## Exercício proposto 1
Repita na íntegra, sem qualquer alteração, o texto sobre a geração gay dos anos 80.

## Texto fornecido
+ + + + +

A geração gay dos 80´s

Caro leitor, os anos 1980 foram marcados por mudanças radicais no mundo e naquela onda a epidemia da aids devastou toda uma geração.

Falar em costumes daqueles anos é como voltar ao passado para relembrar os melhores anos da infância ou da adolescência .

Por exemplo, na época da minha adolescência já existia uma geração de gays descolados, mais velhos e eles eram conectados às tendências e badalações que surgiam a cada dia.

Da ferveção das baladas da disco music, os gays sabiam as melhores músicas e tinham conhecimento da moda e todos serviram de modelo para mim e a minha geração.

Com o passar dos anos me questionei por onde andavam essas pessoas e ao longo do tempo percebi que a maioria morreu por conta do HIV, além do sumiço decorrente do envelhecimento. É triste, mas a velhice traz consequências sociais indesejadas.

A questão de não se sentir mais confortável em certos lugares e ambientes. Assim, como toda a sociedade aquela comunidade também foi atingida por não estar mais nos padrões de beleza e de consumo.

Eu sou da geração dos 80, porque naquela década eu vivi entre os meus vinte e poucos anos, a juventude à flor da pele e uma novidade em cada esquina.

Qual seria a relação dos anos 80 com a comunidade gay? Talvez seja pelas cores exóticas e acessórios marcantes, ou ainda quem sabe, por ser uma década de livre expressão, na qual as pessoas mostravam com orgulho seus pensamentos e atitudes, longe de barreiras e farsas. Se a palavra gay significa alegre, com certeza os anos 80 foram os mais gays de todos!

+ + + + +

## Conjunto de dados
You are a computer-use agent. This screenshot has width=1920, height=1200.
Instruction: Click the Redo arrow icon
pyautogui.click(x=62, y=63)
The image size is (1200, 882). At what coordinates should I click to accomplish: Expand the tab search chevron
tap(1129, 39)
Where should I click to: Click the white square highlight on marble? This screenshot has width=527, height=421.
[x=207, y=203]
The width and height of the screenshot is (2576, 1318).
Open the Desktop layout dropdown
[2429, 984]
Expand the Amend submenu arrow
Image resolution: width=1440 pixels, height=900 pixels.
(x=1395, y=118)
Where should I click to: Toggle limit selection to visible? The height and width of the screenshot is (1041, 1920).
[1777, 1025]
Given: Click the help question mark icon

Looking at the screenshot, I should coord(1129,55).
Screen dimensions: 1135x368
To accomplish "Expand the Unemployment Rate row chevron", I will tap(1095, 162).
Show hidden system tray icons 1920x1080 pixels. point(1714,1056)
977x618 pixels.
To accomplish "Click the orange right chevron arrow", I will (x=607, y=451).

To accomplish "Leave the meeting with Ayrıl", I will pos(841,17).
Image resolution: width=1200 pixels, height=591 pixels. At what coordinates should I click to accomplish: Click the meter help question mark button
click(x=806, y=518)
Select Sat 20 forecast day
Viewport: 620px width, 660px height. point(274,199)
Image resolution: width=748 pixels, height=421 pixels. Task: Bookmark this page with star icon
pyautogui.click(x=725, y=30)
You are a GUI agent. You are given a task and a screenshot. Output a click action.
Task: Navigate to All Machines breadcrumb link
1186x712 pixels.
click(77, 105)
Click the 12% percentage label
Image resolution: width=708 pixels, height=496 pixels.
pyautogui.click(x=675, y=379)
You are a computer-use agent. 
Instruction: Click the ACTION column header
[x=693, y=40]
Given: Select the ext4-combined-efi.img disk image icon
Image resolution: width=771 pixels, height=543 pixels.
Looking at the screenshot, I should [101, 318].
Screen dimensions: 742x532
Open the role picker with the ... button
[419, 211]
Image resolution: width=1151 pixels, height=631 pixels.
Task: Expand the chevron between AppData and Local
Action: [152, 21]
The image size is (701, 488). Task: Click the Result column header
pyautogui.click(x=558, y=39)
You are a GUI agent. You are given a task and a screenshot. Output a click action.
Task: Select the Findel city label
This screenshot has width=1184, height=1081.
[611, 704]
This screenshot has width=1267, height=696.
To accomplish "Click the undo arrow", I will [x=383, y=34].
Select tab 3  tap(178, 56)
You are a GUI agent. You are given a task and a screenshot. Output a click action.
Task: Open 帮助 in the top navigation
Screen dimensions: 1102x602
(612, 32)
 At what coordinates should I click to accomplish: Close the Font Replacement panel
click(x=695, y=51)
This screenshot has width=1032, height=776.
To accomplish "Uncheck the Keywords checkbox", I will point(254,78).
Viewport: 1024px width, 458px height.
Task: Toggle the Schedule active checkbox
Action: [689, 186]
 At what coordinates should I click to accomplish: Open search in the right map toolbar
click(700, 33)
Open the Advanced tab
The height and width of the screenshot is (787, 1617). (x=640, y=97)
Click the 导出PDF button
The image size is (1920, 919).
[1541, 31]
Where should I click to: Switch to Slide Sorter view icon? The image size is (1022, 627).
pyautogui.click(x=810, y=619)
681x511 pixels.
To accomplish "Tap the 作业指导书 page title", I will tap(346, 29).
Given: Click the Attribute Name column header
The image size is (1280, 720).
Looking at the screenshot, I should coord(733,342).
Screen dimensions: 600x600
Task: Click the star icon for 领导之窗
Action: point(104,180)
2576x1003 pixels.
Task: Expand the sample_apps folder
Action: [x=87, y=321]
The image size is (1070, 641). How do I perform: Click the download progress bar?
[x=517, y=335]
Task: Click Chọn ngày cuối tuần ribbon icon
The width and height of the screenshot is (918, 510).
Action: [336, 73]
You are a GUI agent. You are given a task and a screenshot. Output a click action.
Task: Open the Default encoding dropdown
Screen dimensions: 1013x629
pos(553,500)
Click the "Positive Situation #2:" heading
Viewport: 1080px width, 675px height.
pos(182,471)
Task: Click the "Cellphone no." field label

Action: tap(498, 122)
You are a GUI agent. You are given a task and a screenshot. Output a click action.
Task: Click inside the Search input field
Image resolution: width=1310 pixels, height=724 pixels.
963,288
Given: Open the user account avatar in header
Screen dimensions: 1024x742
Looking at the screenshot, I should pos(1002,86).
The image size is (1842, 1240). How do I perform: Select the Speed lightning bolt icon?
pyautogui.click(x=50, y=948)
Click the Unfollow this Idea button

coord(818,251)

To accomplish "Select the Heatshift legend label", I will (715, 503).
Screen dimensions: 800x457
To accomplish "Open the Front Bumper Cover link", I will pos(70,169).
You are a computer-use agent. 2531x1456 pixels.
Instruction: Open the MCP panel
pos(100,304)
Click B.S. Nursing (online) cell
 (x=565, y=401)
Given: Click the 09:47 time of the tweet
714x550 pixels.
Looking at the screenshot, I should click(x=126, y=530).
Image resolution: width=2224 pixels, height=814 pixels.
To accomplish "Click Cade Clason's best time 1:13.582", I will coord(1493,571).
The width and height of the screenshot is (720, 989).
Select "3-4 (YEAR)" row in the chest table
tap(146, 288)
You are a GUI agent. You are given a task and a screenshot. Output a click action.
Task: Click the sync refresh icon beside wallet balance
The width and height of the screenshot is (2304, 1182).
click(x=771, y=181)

+ + + + +

## Exercício proposto 2
Nos registros, reescreva tudo desde a linha que contém "Open the Advanced tab" até a linha que contém "will tap(346, 29).", substituindo "Advanced" por "General" e mantendo o restante igual. Apresente somente essas linhas.

## Resposta correta 1
A geração gay dos 80´s

Caro leitor, os anos 1980 foram marcados por mudanças radicais no mundo e naquela onda a epidemia da aids devastou toda uma geração.

Falar em costumes daqueles anos é como voltar ao passado para relembrar os melhores anos da infância ou da adolescência .

Por exemplo, na época da minha adolescência já existia uma geração de gays descolados, mais velhos e eles eram conectados às tendências e badalações que surgiam a cada dia.

Da ferveção das baladas da disco music, os gays sabiam as melhores músicas e tinham conhecimento da moda e todos serviram de modelo para mim e a minha geração.

Com o passar dos anos me questionei por onde andavam essas pessoas e ao longo do tempo percebi que a maioria morreu por conta do HIV, além do sumiço decorrente do envelhecimento. É triste, mas a velhice traz consequências sociais indesejadas.

A questão de não se sentir mais confortável em certos lugares e ambientes. Assim, como toda a sociedade aquela comunidade também foi atingida por não estar mais nos padrões de beleza e de consumo.

Eu sou da geração dos 80, porque naquela década eu vivi entre os meus vinte e poucos anos, a juventude à flor da pele e uma novidade em cada esquina.

Qual seria a relação dos anos 80 com a comunidade gay? Talvez seja pelas cores exóticas e acessórios marcantes, ou ainda quem sabe, por ser uma década de livre expressão, na qual as pessoas mostravam com orgulho seus pensamentos e atitudes, longe de barreiras e farsas. Se a palavra gay significa alegre, com certeza os anos 80 foram os mais gays de todos!

## Resposta correta 2
Open the General tab
The height and width of the screenshot is (787, 1617). (x=640, y=97)
Click the 导出PDF button
The image size is (1920, 919).
[1541, 31]
Where should I click to: Switch to Slide Sorter view icon? The image size is (1022, 627).
pyautogui.click(x=810, y=619)
681x511 pixels.
To accomplish "Tap the 作业指导书 page title", I will tap(346, 29).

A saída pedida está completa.